-- EXTRACTED DATA follows --
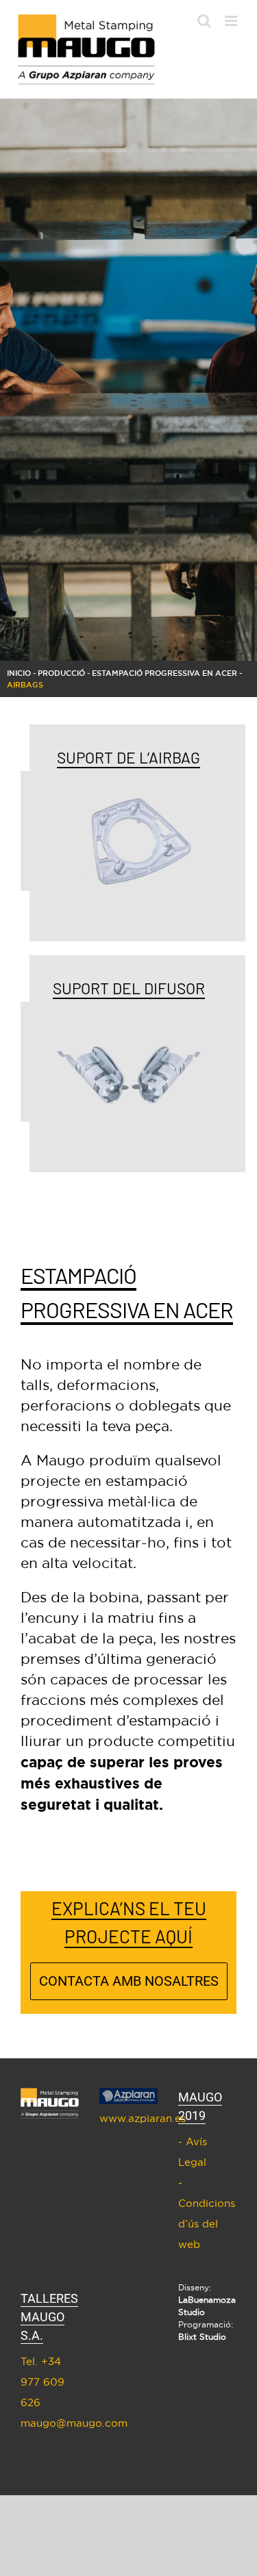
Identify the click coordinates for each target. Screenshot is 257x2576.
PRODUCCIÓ (61, 673)
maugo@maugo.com (50, 2423)
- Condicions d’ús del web (206, 2213)
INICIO (19, 673)
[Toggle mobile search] (204, 21)
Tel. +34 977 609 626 (42, 2382)
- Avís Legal (192, 2152)
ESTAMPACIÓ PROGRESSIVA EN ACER (164, 673)
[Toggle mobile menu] (232, 21)
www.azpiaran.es (128, 2118)
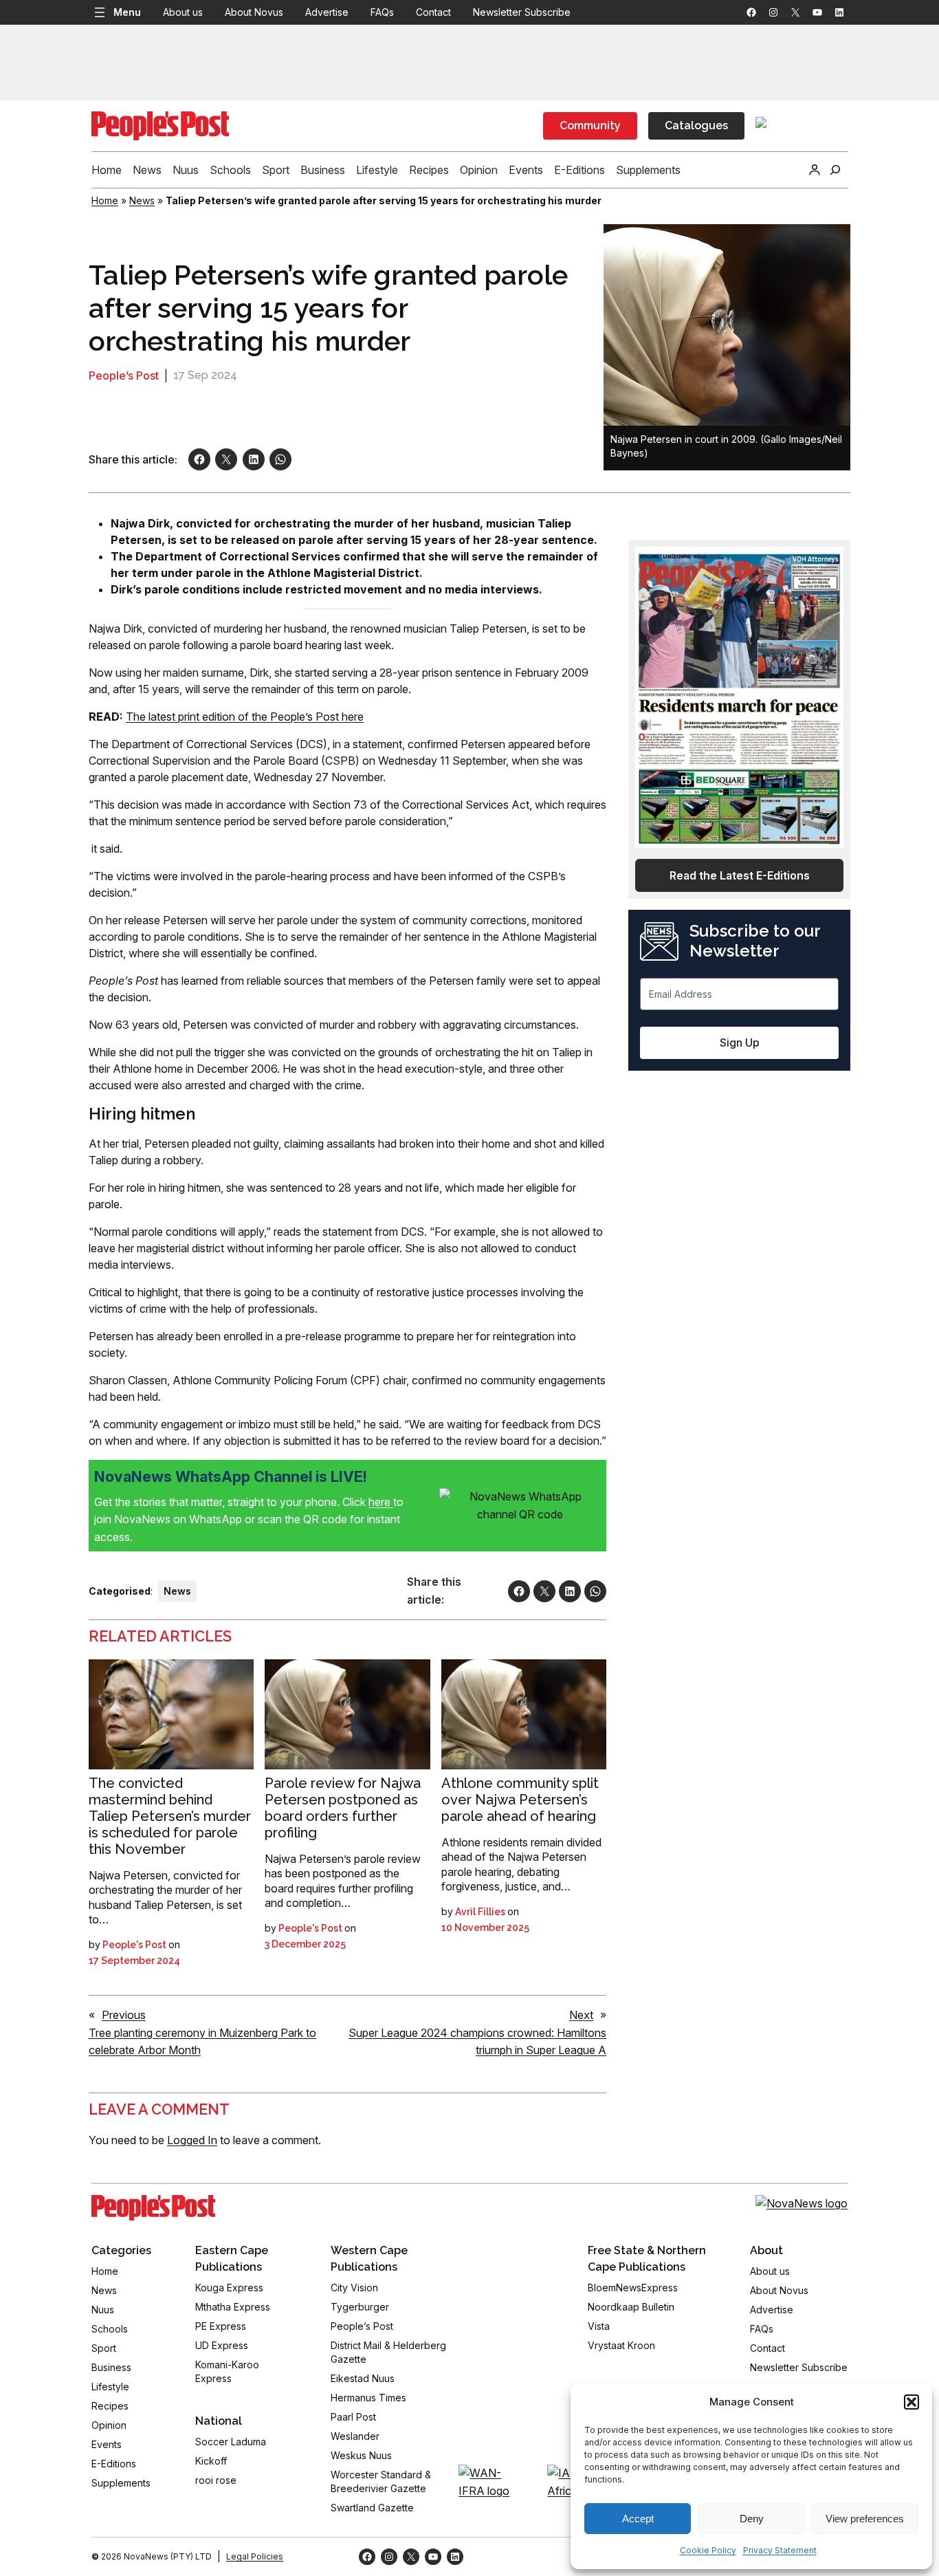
-- EXTRACTED DATA concluded --
▸ WORK INSTRUCTION:
The answer should be all lines from the entries above that hold the word "Toggle".

▸ ANSWER TO THE EXERCISE:
[Toggle mobile search] (204, 21)
[Toggle mobile menu] (232, 21)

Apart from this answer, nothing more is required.